Check every line of the records below for the string "site" and copy the ones that have it.

▼

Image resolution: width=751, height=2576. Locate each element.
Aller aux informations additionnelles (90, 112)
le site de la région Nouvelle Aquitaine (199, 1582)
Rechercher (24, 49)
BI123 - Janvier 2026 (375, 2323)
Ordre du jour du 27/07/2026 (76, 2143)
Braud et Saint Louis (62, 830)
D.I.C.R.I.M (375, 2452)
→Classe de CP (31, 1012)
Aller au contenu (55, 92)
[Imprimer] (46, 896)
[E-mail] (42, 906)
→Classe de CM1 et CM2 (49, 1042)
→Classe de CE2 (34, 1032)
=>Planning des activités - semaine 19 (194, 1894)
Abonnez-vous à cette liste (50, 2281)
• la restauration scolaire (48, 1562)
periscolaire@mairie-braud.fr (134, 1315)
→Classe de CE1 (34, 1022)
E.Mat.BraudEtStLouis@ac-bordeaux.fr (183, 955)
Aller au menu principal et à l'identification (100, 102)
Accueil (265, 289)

▲
▼

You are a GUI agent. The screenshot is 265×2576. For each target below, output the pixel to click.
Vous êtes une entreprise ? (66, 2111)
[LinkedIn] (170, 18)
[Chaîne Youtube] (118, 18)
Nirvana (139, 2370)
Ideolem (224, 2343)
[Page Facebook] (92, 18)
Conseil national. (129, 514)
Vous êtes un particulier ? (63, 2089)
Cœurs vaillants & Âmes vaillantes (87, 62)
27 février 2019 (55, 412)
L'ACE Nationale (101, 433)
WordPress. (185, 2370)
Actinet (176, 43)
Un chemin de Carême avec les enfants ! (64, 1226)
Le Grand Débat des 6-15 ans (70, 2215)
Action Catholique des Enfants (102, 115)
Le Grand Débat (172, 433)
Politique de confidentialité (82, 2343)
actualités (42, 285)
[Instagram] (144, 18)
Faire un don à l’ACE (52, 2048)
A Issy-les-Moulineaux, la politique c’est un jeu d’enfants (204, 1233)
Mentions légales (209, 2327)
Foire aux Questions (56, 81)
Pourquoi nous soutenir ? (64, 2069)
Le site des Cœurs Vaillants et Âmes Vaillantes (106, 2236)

▲

Result >>
le site de la région Nouvelle Aquitaine (199, 1582)
Le site des Cœurs Vaillants et Âmes Vaillantes (106, 2236)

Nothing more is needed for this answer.